[WHAT YOU ARE ASKED TO DO]
Look through the data below, and copy each line that carries the word "file".

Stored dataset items

--- --- ---

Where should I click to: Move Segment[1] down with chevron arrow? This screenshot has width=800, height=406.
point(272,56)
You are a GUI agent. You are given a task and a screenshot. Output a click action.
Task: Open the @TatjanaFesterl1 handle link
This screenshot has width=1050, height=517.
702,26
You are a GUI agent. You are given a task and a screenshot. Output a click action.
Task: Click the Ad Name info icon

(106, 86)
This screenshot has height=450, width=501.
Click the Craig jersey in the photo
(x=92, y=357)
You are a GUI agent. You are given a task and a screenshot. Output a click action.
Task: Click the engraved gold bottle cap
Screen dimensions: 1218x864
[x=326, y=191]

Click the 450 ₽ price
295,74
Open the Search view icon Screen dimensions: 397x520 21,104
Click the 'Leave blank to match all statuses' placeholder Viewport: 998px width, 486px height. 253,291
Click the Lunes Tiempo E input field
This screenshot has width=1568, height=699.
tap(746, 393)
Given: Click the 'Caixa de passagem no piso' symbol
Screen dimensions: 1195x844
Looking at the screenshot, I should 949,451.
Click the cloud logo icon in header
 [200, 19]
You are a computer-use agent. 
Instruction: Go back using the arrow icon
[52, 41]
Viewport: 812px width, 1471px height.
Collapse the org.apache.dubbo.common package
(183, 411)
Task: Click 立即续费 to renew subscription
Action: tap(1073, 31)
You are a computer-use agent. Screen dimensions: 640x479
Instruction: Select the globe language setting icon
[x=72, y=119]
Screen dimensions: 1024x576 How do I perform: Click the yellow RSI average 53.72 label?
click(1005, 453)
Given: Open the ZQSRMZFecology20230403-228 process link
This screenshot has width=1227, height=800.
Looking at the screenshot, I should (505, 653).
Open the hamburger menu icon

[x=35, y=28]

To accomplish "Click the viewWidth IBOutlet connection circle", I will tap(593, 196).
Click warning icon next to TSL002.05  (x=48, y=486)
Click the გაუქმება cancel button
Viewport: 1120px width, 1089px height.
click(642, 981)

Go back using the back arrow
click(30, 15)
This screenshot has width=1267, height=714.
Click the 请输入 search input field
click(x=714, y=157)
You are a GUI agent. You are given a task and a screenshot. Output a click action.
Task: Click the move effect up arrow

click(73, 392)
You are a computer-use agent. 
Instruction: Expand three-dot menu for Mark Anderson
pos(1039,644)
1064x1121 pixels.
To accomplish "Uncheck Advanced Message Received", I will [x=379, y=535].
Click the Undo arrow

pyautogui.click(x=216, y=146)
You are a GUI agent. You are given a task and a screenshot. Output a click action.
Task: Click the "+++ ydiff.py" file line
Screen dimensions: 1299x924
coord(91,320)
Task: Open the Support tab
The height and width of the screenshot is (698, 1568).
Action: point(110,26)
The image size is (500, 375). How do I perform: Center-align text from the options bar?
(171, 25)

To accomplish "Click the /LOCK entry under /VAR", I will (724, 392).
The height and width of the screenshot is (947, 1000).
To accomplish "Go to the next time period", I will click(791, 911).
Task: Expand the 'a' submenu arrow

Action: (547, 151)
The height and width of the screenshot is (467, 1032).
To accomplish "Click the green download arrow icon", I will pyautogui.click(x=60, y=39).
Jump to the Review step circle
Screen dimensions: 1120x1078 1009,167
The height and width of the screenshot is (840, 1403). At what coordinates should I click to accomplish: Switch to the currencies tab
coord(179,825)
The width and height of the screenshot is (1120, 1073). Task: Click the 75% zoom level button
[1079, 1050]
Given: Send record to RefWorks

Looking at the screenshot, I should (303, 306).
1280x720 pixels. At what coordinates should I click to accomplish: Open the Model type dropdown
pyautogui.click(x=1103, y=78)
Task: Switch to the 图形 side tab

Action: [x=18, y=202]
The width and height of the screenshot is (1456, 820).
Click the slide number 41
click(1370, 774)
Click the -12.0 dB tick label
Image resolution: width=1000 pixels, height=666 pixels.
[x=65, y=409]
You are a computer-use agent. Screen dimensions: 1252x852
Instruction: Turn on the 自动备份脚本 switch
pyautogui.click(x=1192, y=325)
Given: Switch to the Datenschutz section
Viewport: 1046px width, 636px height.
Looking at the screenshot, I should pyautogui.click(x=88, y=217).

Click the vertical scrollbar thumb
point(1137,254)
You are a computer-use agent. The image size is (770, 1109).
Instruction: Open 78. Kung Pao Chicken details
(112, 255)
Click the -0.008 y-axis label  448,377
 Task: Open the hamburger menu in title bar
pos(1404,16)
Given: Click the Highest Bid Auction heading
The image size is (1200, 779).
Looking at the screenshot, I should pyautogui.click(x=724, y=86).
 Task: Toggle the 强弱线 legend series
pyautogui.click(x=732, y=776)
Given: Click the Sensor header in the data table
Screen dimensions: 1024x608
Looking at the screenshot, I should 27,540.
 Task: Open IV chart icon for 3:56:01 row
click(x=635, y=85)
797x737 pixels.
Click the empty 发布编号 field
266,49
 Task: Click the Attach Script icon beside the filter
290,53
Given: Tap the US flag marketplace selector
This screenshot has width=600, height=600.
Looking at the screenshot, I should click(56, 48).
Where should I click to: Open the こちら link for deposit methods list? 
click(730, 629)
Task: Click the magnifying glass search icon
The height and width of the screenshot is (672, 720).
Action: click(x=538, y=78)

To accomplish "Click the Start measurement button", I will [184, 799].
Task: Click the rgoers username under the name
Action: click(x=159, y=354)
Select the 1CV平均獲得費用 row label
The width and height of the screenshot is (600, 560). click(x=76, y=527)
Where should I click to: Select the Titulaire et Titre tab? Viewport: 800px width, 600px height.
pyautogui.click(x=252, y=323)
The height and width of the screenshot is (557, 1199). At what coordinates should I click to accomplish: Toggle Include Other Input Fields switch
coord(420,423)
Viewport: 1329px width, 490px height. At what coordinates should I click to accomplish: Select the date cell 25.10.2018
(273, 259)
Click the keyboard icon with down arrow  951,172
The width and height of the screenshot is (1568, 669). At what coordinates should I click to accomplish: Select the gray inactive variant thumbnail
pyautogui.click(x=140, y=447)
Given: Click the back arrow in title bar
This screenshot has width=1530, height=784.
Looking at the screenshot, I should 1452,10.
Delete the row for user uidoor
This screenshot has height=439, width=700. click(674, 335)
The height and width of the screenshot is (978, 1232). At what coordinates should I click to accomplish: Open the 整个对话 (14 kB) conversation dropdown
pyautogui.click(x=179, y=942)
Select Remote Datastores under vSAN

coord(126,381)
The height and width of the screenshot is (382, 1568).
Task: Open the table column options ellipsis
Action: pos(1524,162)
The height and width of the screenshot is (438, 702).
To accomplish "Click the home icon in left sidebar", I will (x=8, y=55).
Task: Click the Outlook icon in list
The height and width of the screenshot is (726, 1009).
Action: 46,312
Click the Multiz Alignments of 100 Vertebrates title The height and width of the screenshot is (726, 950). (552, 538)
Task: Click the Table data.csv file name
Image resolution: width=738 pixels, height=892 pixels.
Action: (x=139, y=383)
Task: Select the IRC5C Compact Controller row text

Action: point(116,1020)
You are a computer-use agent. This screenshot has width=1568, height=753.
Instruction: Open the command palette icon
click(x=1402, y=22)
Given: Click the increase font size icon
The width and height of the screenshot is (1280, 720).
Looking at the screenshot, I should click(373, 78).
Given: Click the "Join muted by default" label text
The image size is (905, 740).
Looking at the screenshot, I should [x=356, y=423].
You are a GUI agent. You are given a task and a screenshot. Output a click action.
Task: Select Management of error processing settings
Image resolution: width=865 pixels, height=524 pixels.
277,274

--- --- ---

[RESPONSE BELOW]
Task: Click the "+++ ydiff.py" file line
Task: Click the Table data.csv file name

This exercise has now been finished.